• WORK ITEM:
Answer with a single number, the count of lines in the material below that contain the word "computer".

####################

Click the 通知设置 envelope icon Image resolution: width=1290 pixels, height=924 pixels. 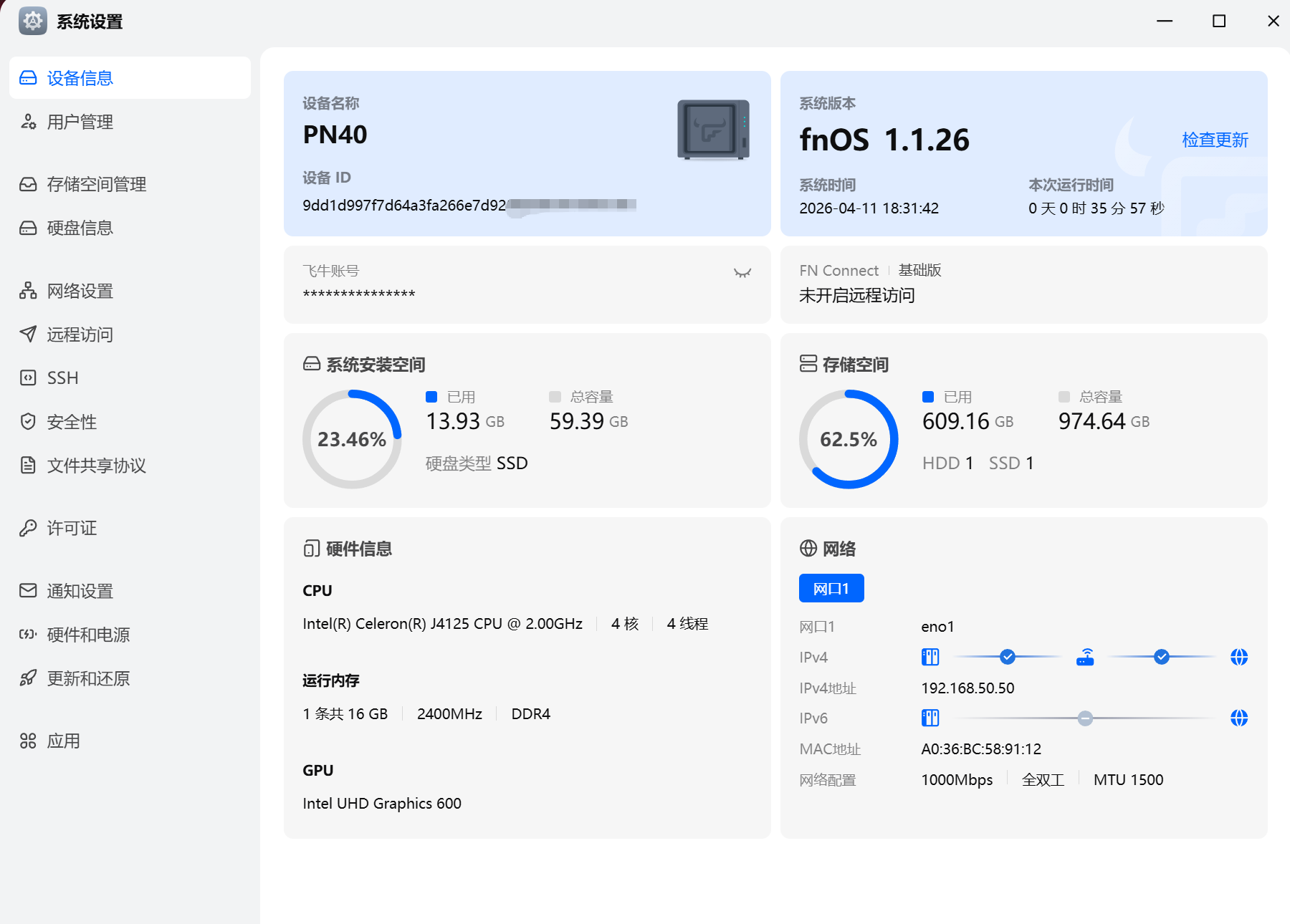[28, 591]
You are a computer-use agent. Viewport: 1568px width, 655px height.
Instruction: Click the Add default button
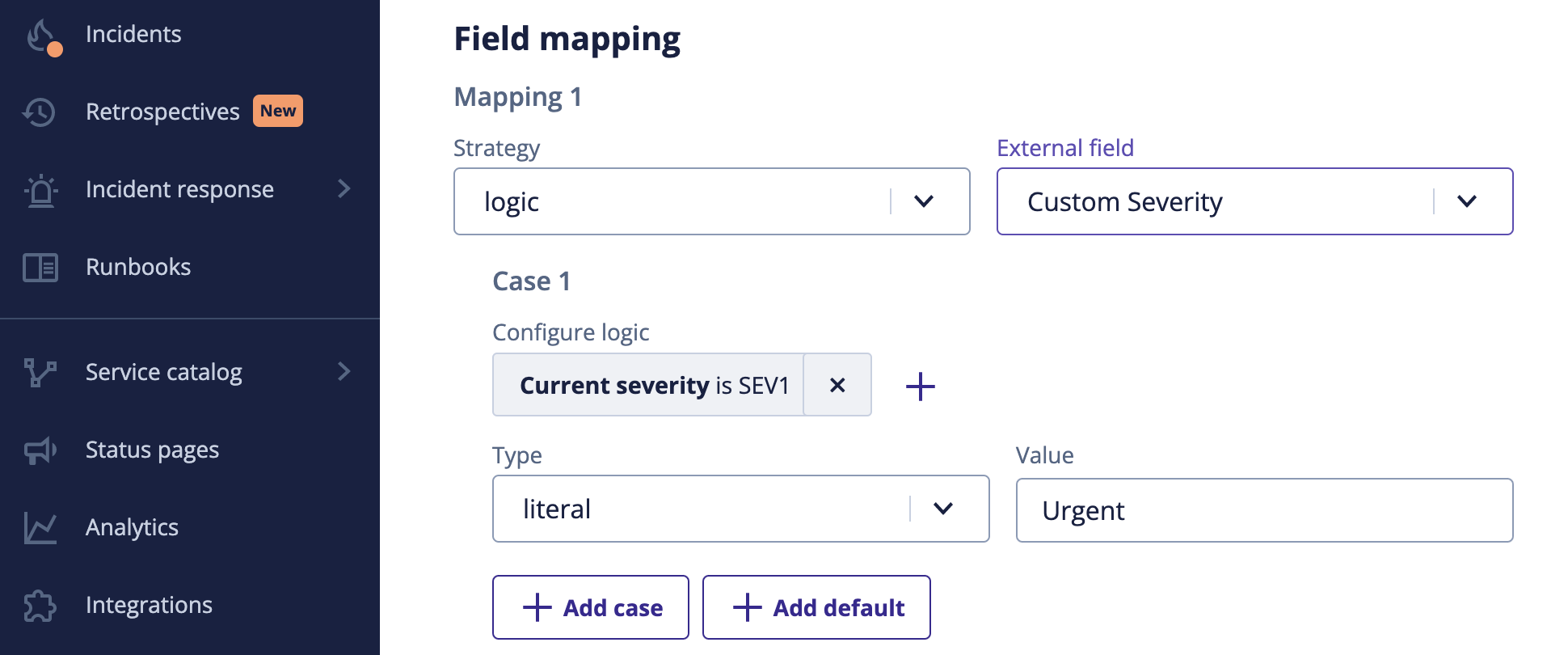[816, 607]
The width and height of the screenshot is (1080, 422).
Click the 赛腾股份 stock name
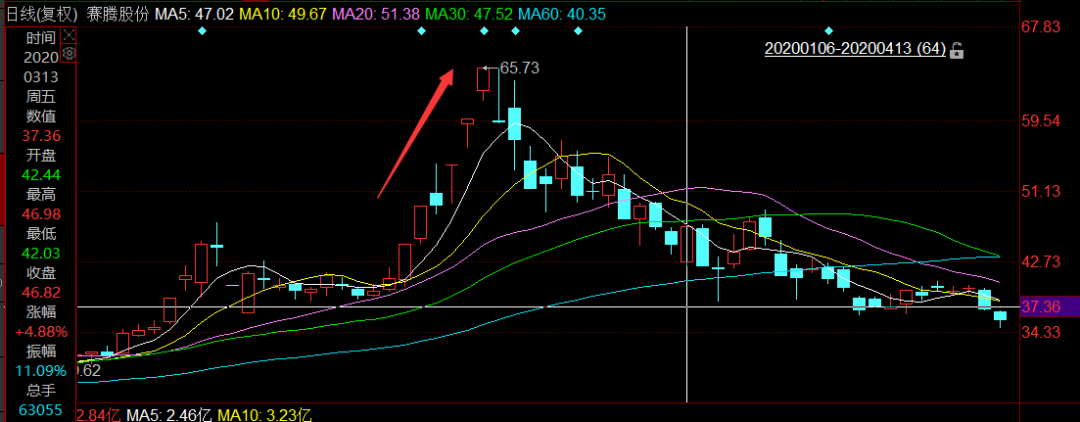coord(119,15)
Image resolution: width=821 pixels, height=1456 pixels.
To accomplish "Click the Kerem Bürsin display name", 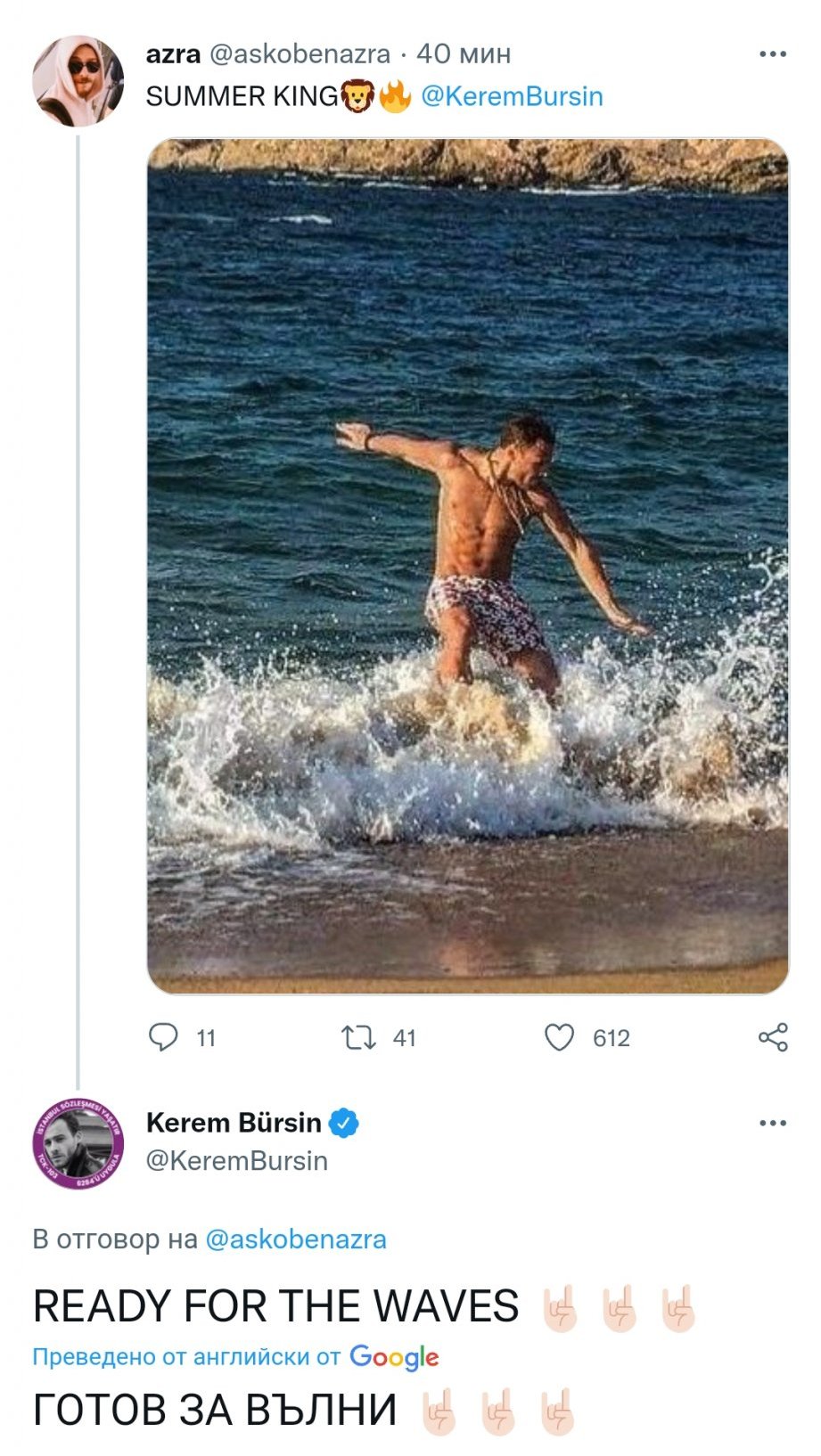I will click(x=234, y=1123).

####################

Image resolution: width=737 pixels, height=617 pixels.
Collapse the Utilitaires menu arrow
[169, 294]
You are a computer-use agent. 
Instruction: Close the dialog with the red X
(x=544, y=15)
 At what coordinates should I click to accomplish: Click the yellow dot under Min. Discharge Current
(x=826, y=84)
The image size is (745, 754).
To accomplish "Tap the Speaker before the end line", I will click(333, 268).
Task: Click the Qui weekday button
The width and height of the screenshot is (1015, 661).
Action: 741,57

####################

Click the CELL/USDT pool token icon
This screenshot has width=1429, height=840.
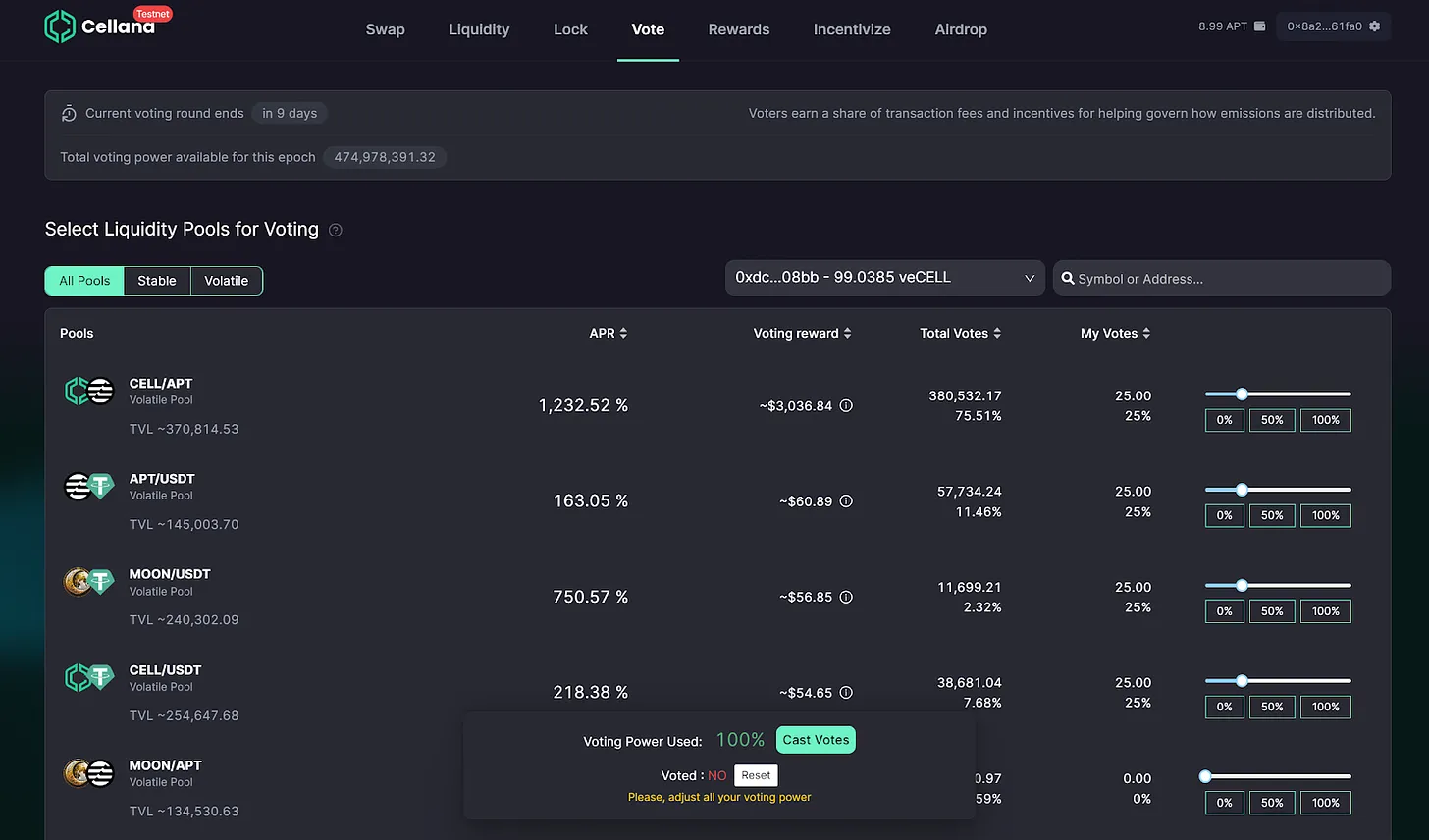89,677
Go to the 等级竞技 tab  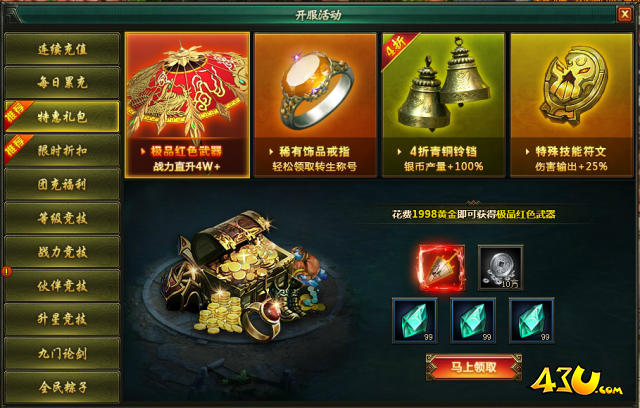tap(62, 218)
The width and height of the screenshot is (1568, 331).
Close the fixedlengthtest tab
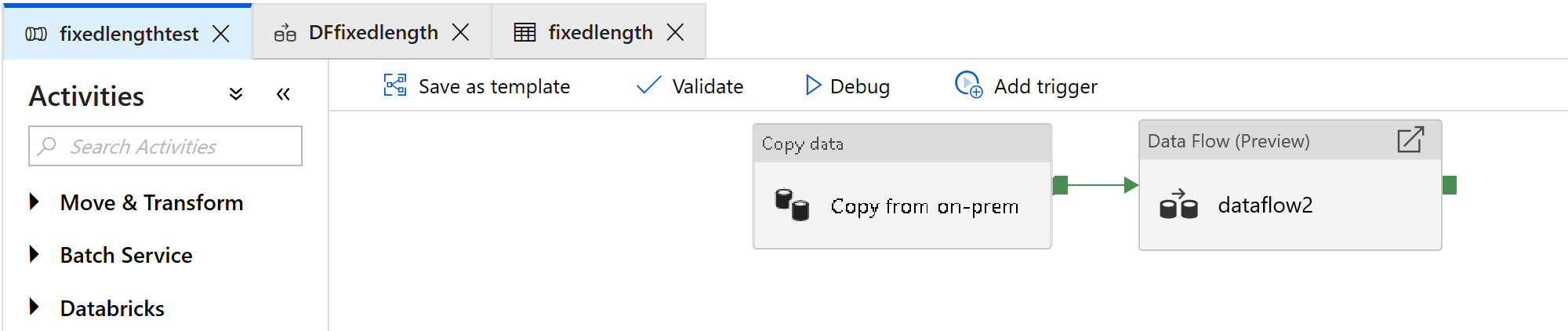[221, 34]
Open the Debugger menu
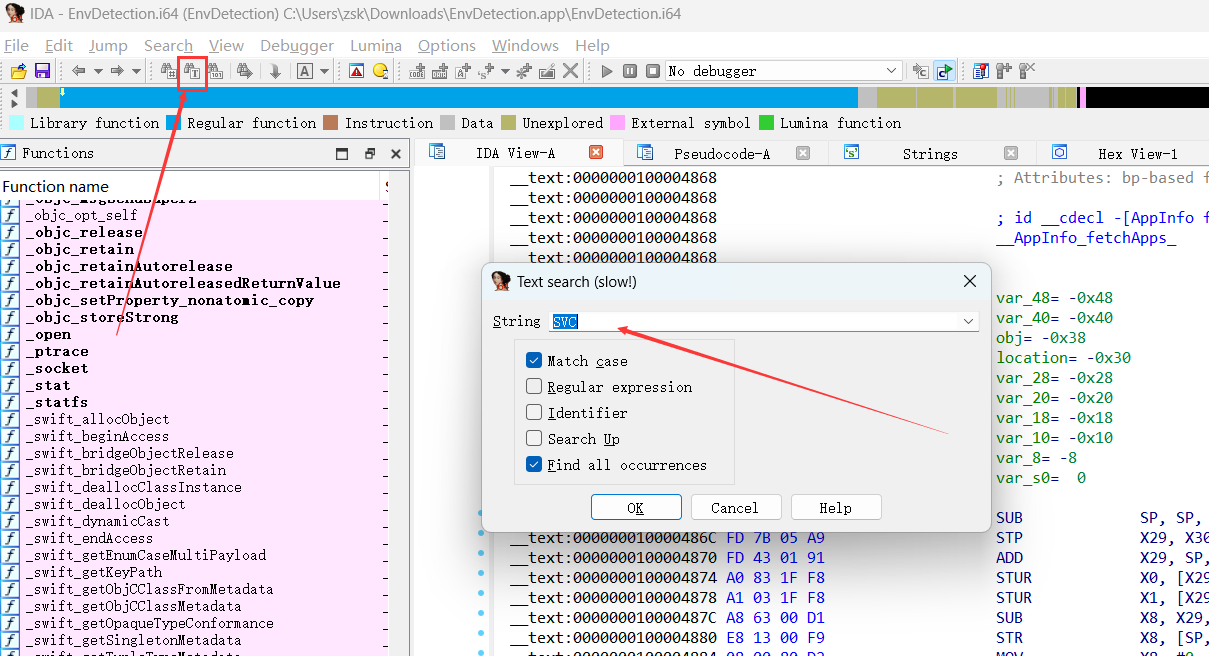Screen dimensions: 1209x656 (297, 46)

####################

• RESPONSE:
2